Nasz werset nie omawia miłości obowiązkowej philia. Słowo jakie w języku greckim jest tu użyte brzmi agape. Agape, podobnie jak philia znaczy miłość, ale w odróżnieniu od philia nie znaczy miłości obowiązkowej. Agape znaczy miłość bezinteresowna. Bezinteresowna miłość nie znaczy, jak to pewna siostra w badaniu bereańskim wyjaśniła w odpowiedzi na
kol. 2
pytanie: Co miłość bezinteresowna znaczy?, a mianowicie, iż jest to miłość, która nie interesuje się drugimi. Tymczasem jest wprost przeciwnie. Oznacza ona miłość, która do tego stopnia interesuje się drugimi, że zapomina o własnym interesie w interesie tych drugich. Jest to niesamolubna miłość. Miłuje ona drugich nawet wbrew własnej korzyści, tak, nawet do stopnia zupełnego zaniedbania własnej korzyści na rzecz, osoby miłowanej.

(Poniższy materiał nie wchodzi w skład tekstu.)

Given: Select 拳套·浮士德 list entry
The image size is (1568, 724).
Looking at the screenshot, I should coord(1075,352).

Stosownie do tego miłość z wersetu jaki mamy na uwadze znaczy bezinteresowną dobrą wolę, niesamolubna dobrą wolę. W miłości obowiązkowej jest nieco samolubstwa. Nie jest to jednak grzeszne samolubstwo, takie bowiem nie mogłoby być miłością obowiązkową. Miłość obowiązkowa jest sprawiedliwa, a grzeszne samolubstwo jest niesprawiedliwe, jest grzechem, przeciwieństwem sprawiedliwości. Natomiast miłość obowiązkowa, miłość sprawiedliwości, jest z natury rzeczy samolubna, bo zawsze ją okazujemy wtedy, gdy jesteśmy wdzięczni za jakieś dobro, które nam zostało wyświadczone. Darzyć nią kogoś znaczy spełniać obowiązek. Na przykład mamy obowiązkową miłość do Boga z całego serca, umysłu, duszy i siły za dobro, jakie Bóg nam wyświadczył.

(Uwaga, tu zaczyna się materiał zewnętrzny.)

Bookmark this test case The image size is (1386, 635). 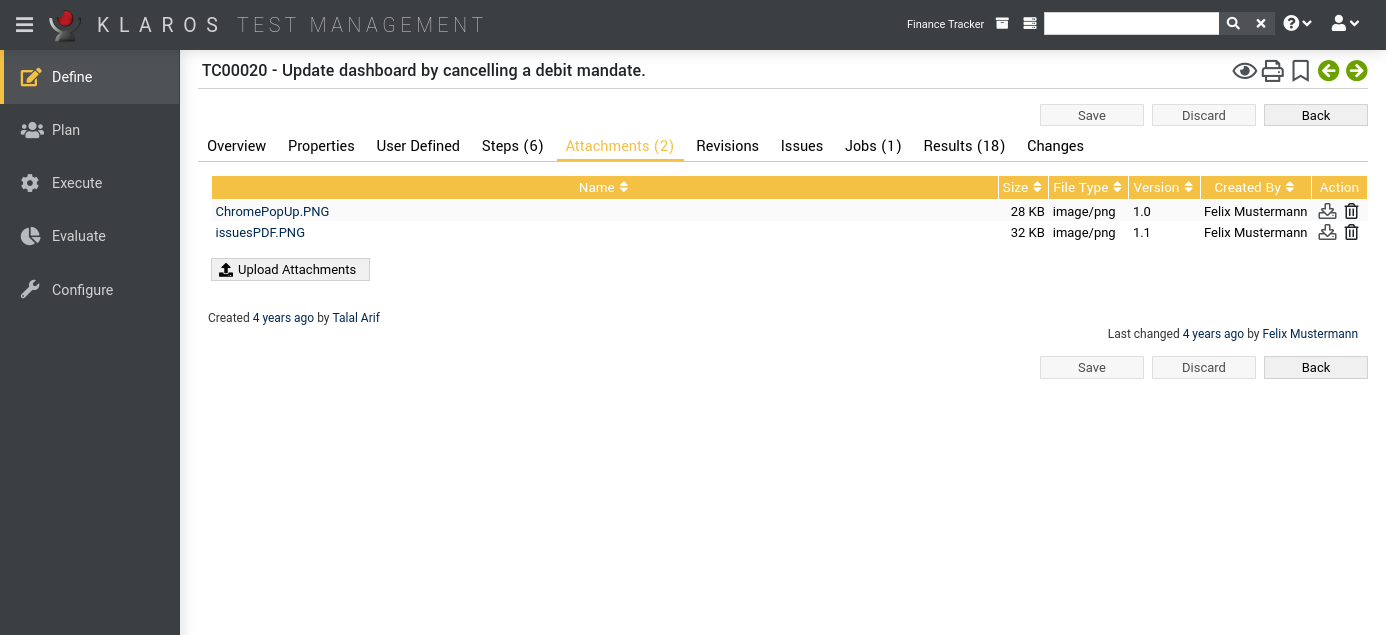pos(1300,71)
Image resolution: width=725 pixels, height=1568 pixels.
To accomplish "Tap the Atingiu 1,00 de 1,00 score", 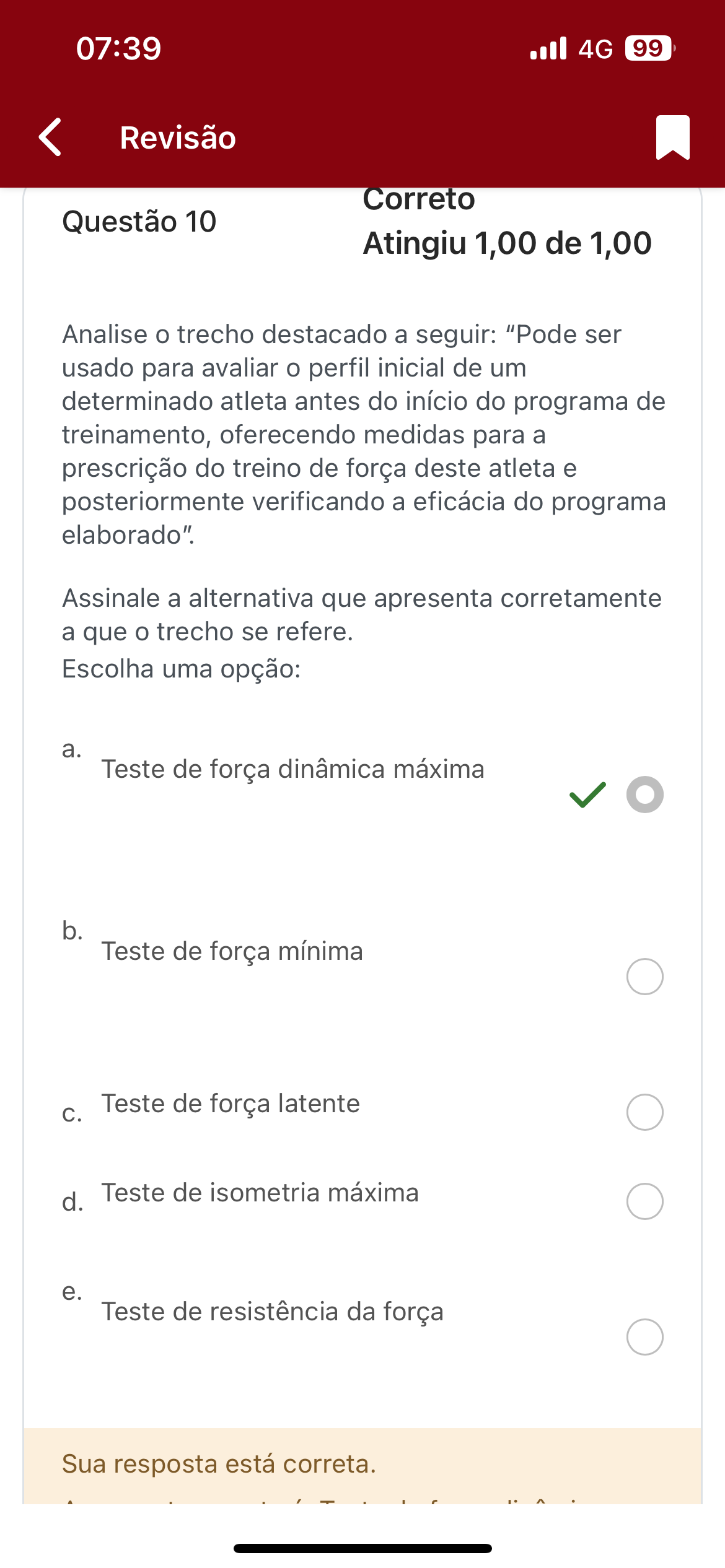I will point(507,243).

Mamy też obowiązek darzenia miłością naszego bliźniego do stopnia w jakim prawo pozwala nam życzyć sobie, aby on darzył nią nas. Między innymi i dlatego, że stawszy się jego współbliźnim musimy ograniczać wykorzystywanie jego przywilejów do stopnia zestrojenia wzajemnych wymagań ze strony jego i naszych niezbywalnych praw. Takie ograniczenia, dotyczące korzystania przez niego z jego niezbywalnych praw wymagają, aby korzystanie przez nas z naszych niezbywalnych praw, we wzajemnych związkach, było odpowiednie i dlatego na podstawie prawa jesteśmy bliźniemu winni wdzięczną dobrą wolę, to znaczy mamy życzyć i czynić jemu to, co pragnęlibyśmy, aby on nam życzył i czynił, gdyby był na naszym miejscu a my na jego. W taki sposób naturalne związki z drugim człowiekiem przyniosą nam pożytek, za który my jesteśmy im winni dobrą wolę z tytułu prawa, sprawiedliwości – miłość obowiązkową.

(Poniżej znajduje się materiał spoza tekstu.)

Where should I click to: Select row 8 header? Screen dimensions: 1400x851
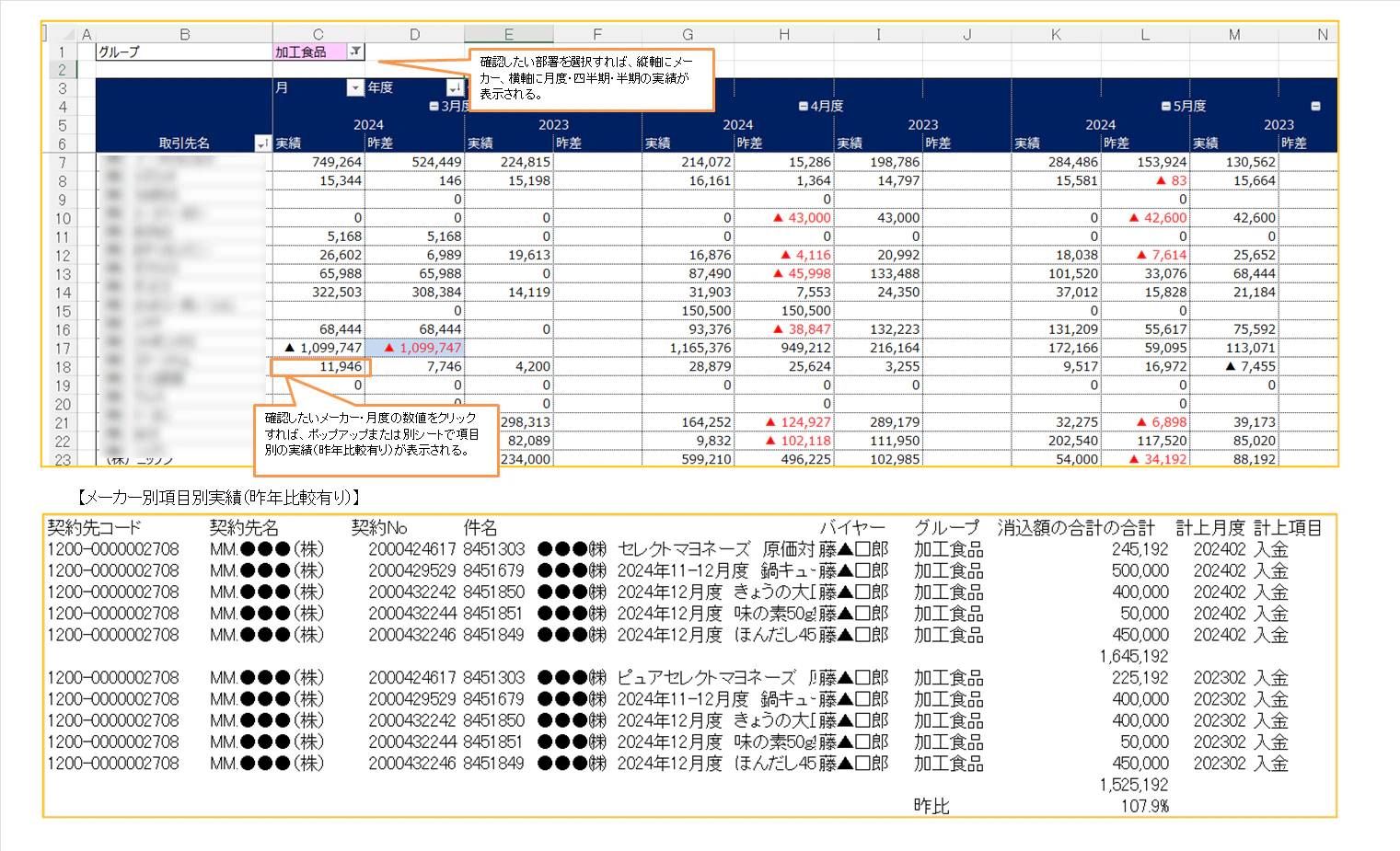click(63, 181)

Poza tym z naszego pokrewieństwa z Bogiem wynika pewne zobowiązanie wobec naszych bliźnich, polegające na darzeniu ich miłością obowiązkową. Bóg, od którego otrzymaliśmy tyle dobra, jako nasz Stwórca poddał nas rozmaitym powiązaniom z naszymi bliźnimi i żąda, abyśmy darzyli ich miłością obowiązkową. Stąd przede wszystkim z wdzięczności wobec Boga za Jego dobrodziejstwa, do których należą nasze wzajemne stosunki z drugimi, winni jesteśmy Jemu miłość do naszych bliźnich jak siebie samych. Rozumiemy więc, że, miłość obowiązkowa jest oparta na prawie, na powinności – na sprawiedliwości, podstawie tronu Boga.